┌─ MATERIAL SUPPLIED

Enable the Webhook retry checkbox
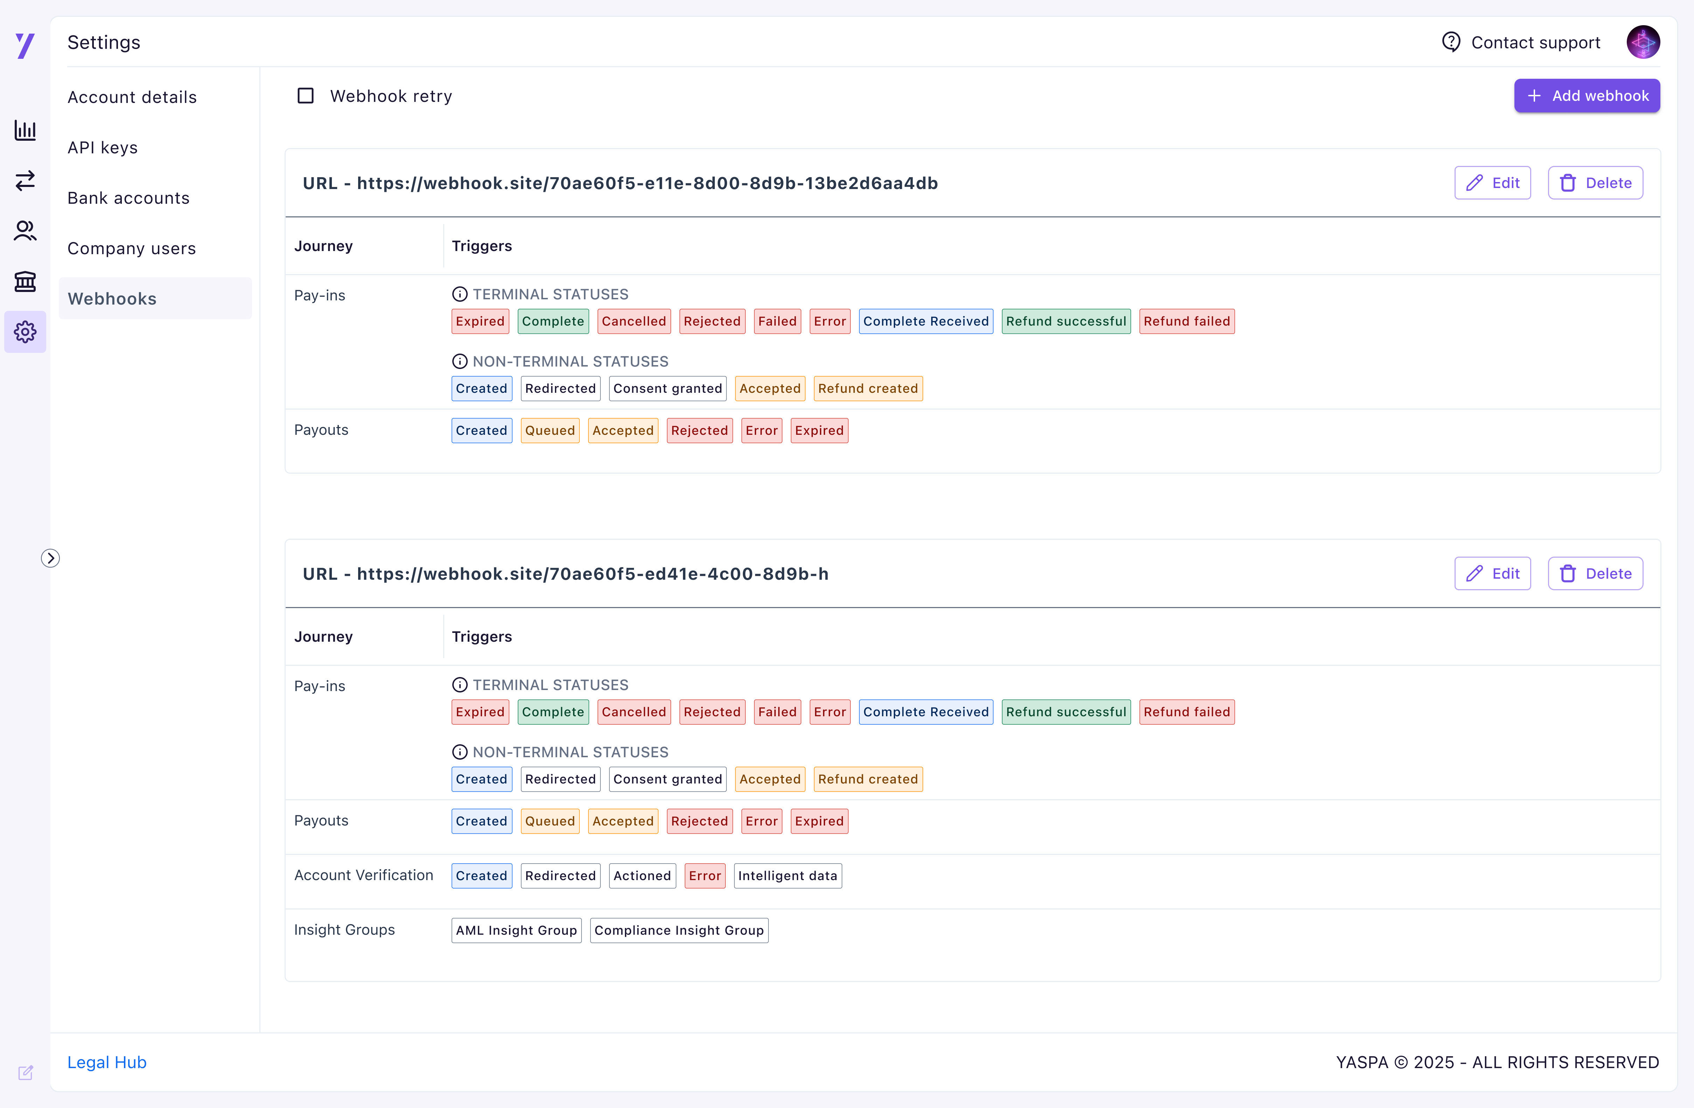Viewport: 1694px width, 1108px height. tap(305, 95)
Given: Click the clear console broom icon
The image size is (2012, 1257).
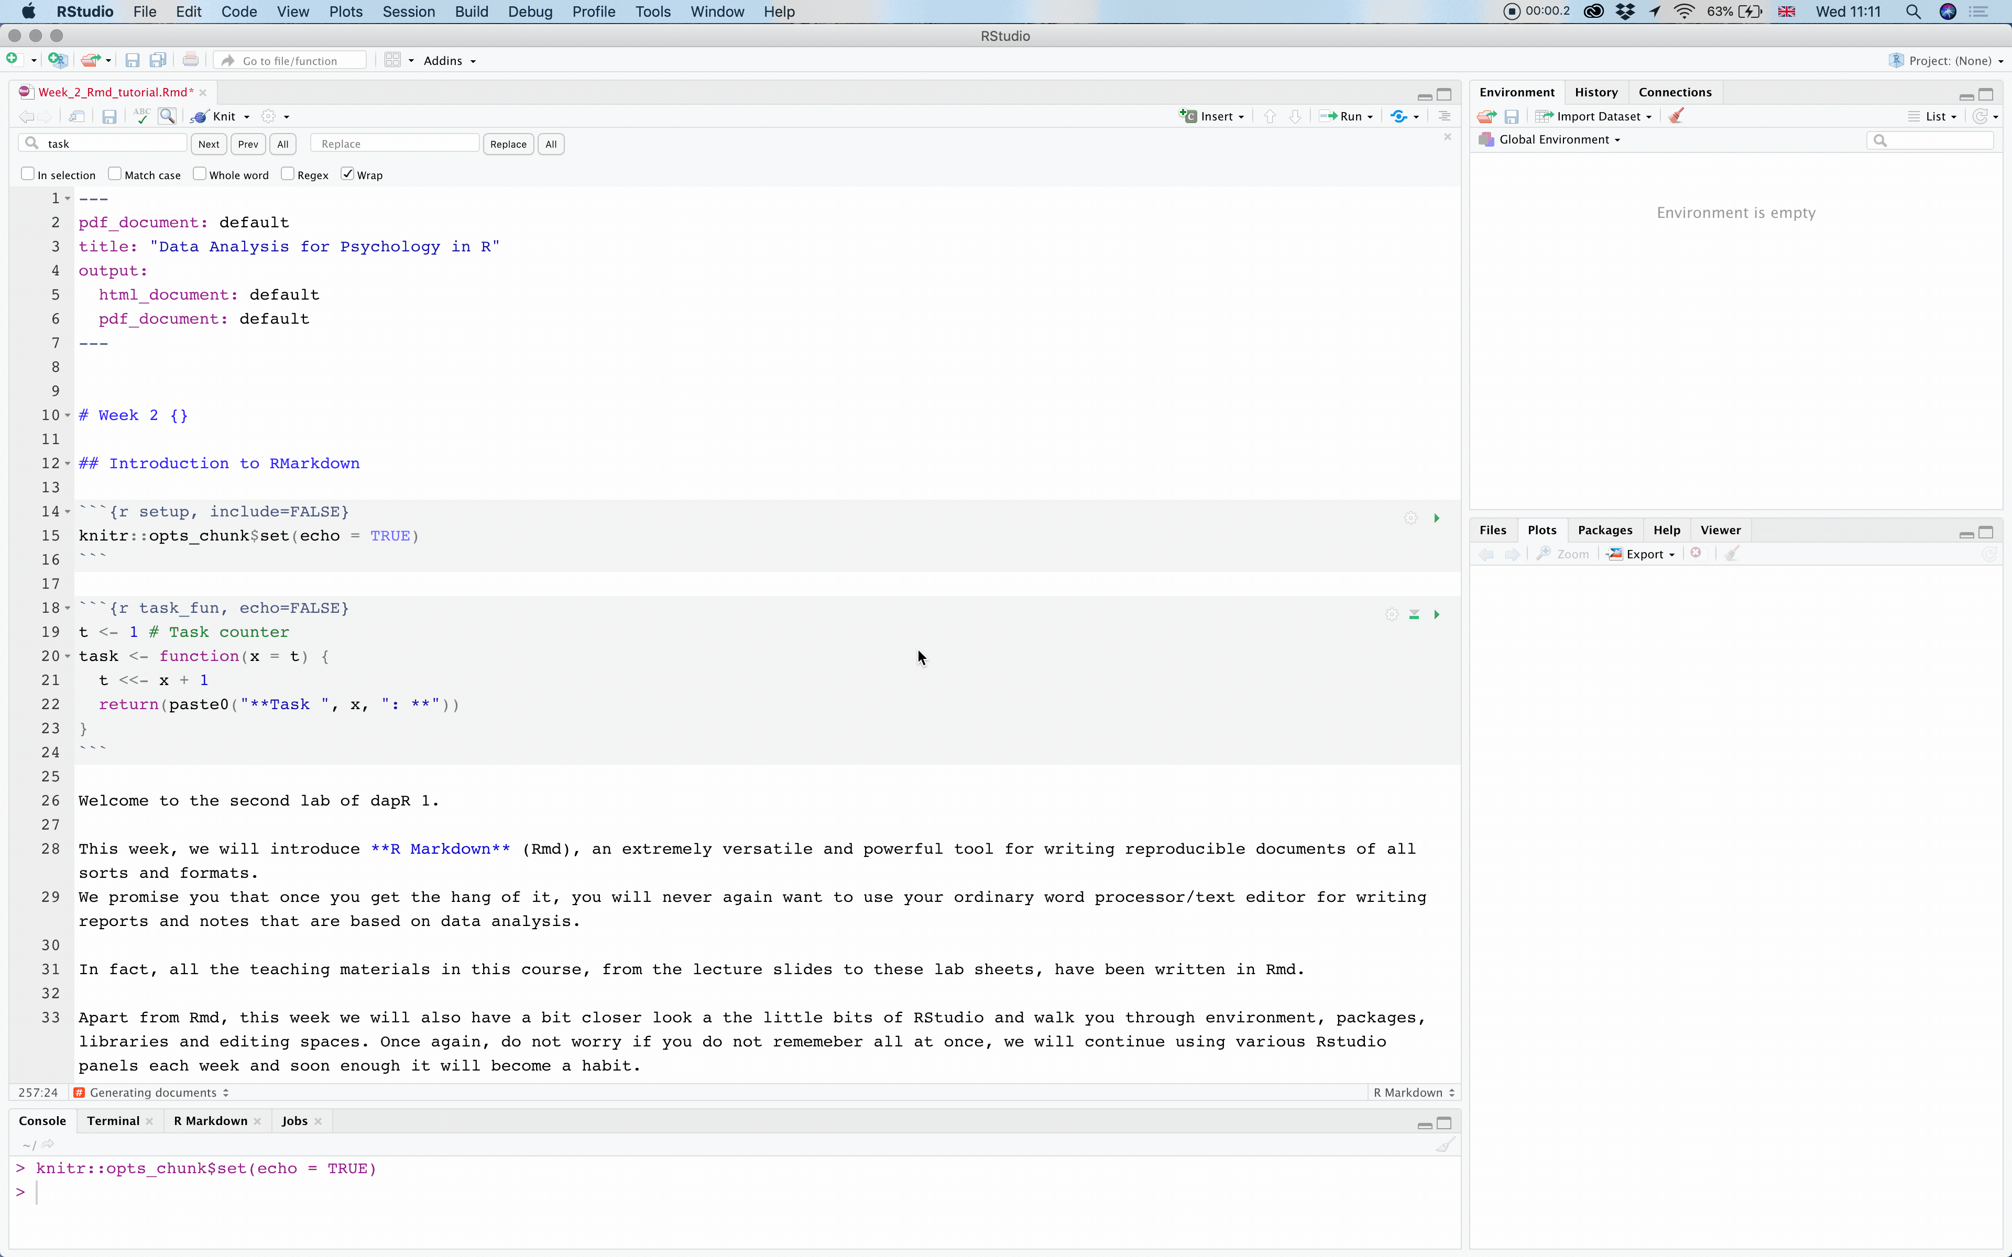Looking at the screenshot, I should coord(1444,1145).
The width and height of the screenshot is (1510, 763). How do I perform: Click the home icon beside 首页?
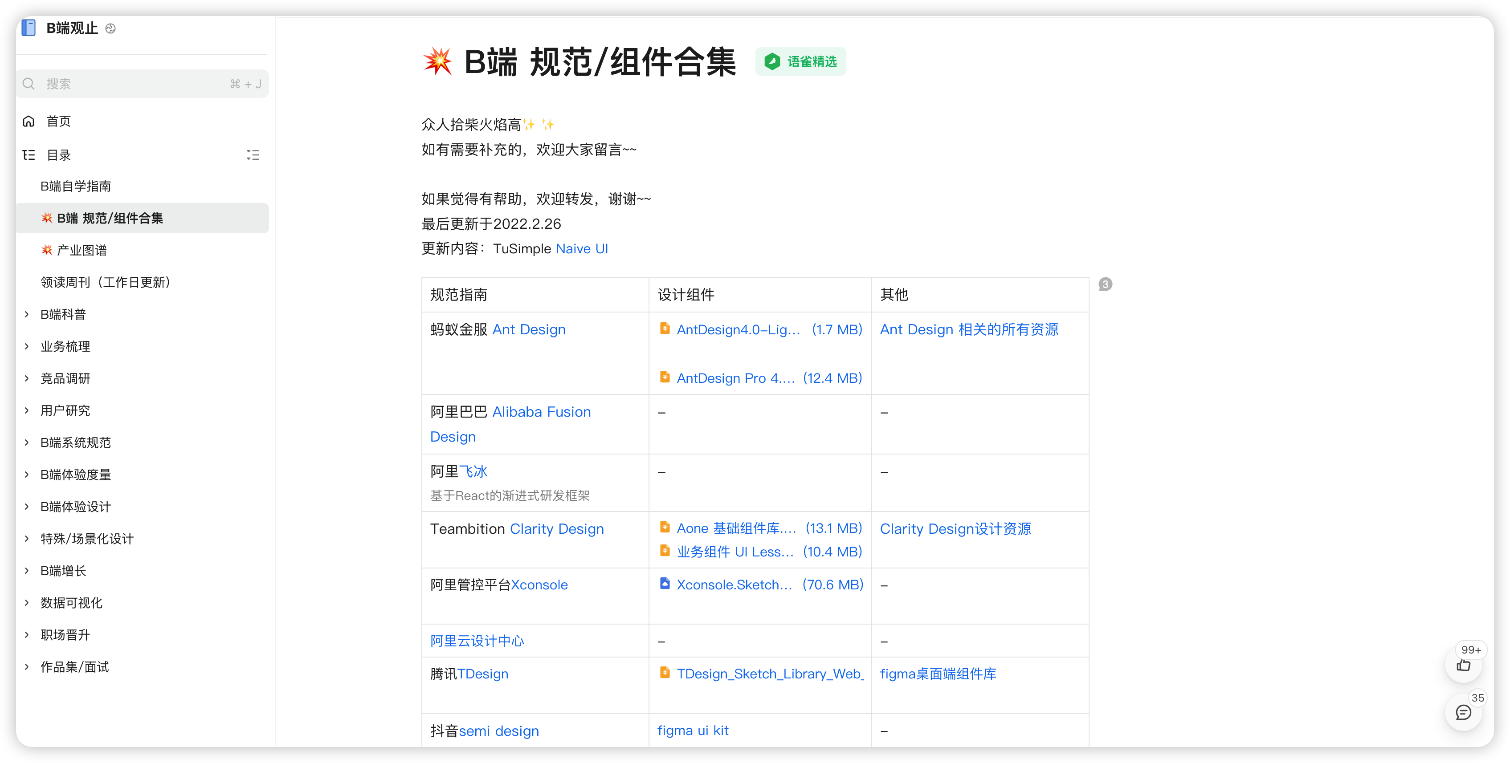coord(29,121)
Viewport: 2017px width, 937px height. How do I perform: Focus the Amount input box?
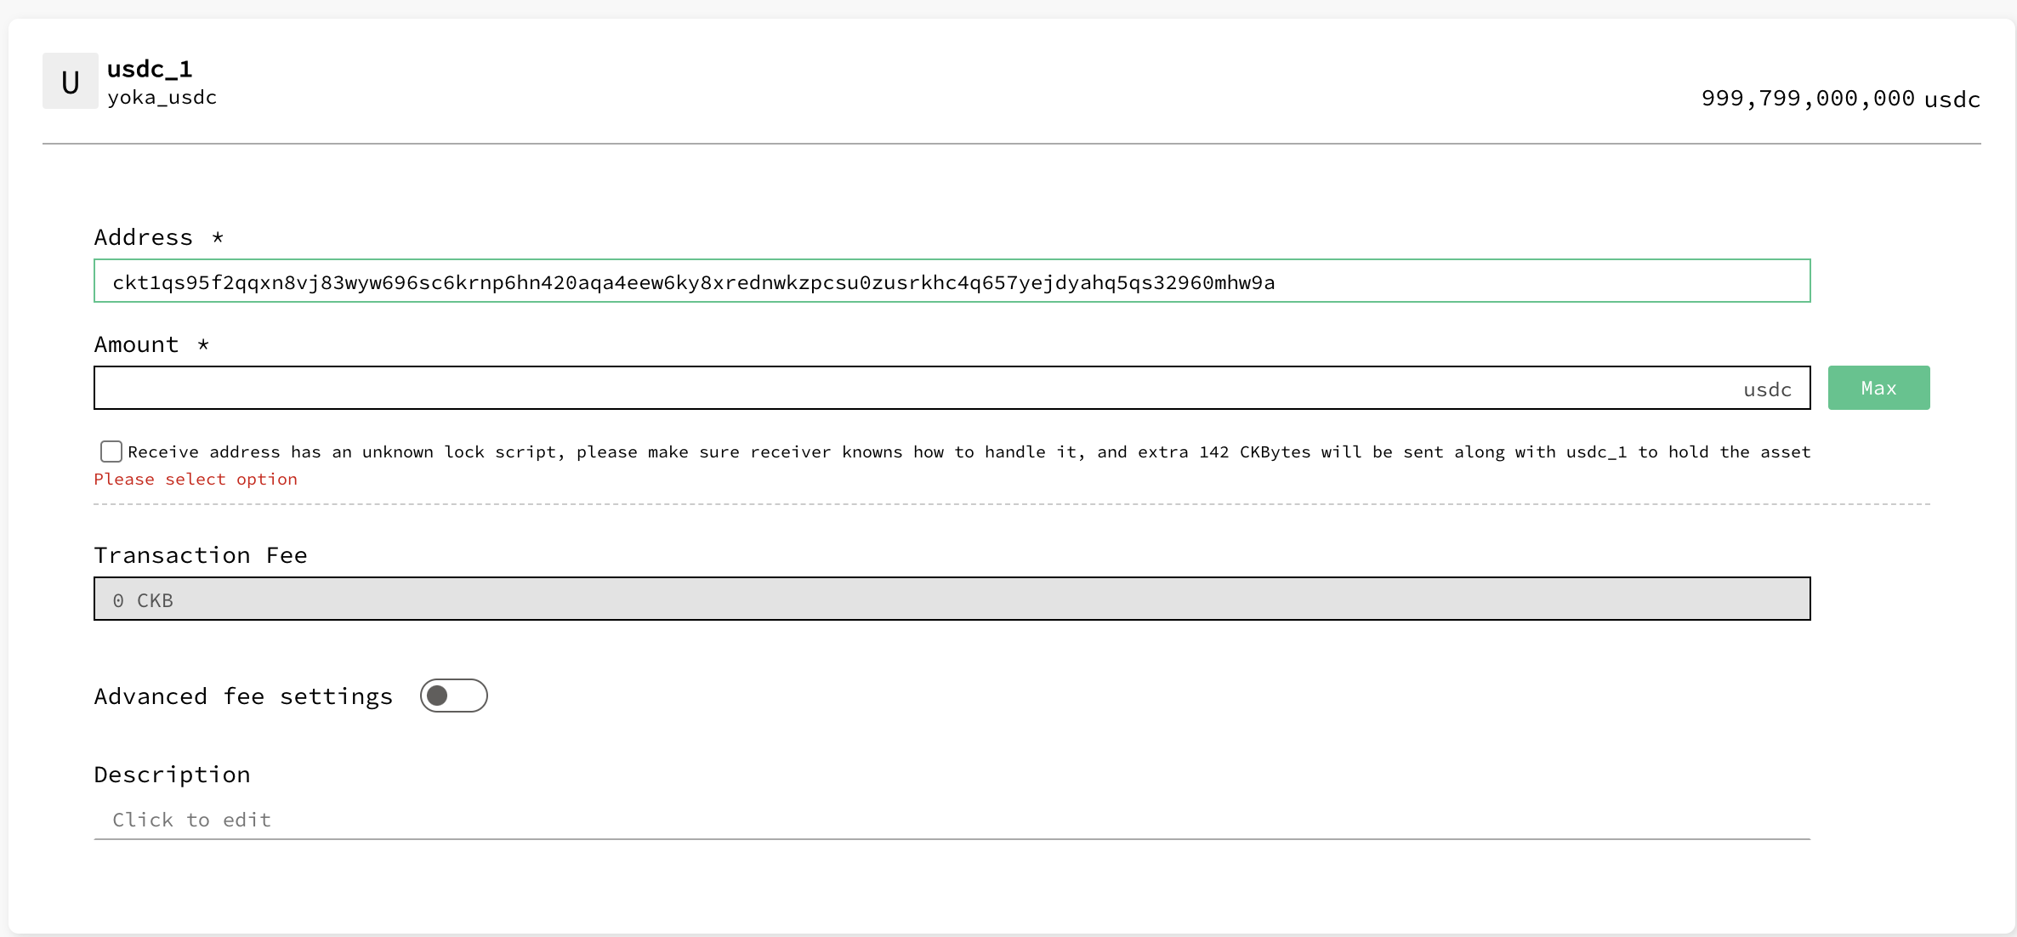pyautogui.click(x=910, y=389)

└─

**PROMPT**
Leave out the images and copy all remaining data word for word.

**SOLUTION FOR THIS TASK**
Enable the Webhook retry checkbox
Viewport: 1694px width, 1108px height. tap(305, 95)
Given: Click the clear console broom icon
The image size is (2012, 1257).
Looking at the screenshot, I should coord(1444,1145).
The width and height of the screenshot is (1510, 763). How do I perform: Click the home icon beside 首页?
coord(29,121)
Viewport: 2017px width, 937px height. How do I perform: Focus the Amount input box?
pyautogui.click(x=910, y=389)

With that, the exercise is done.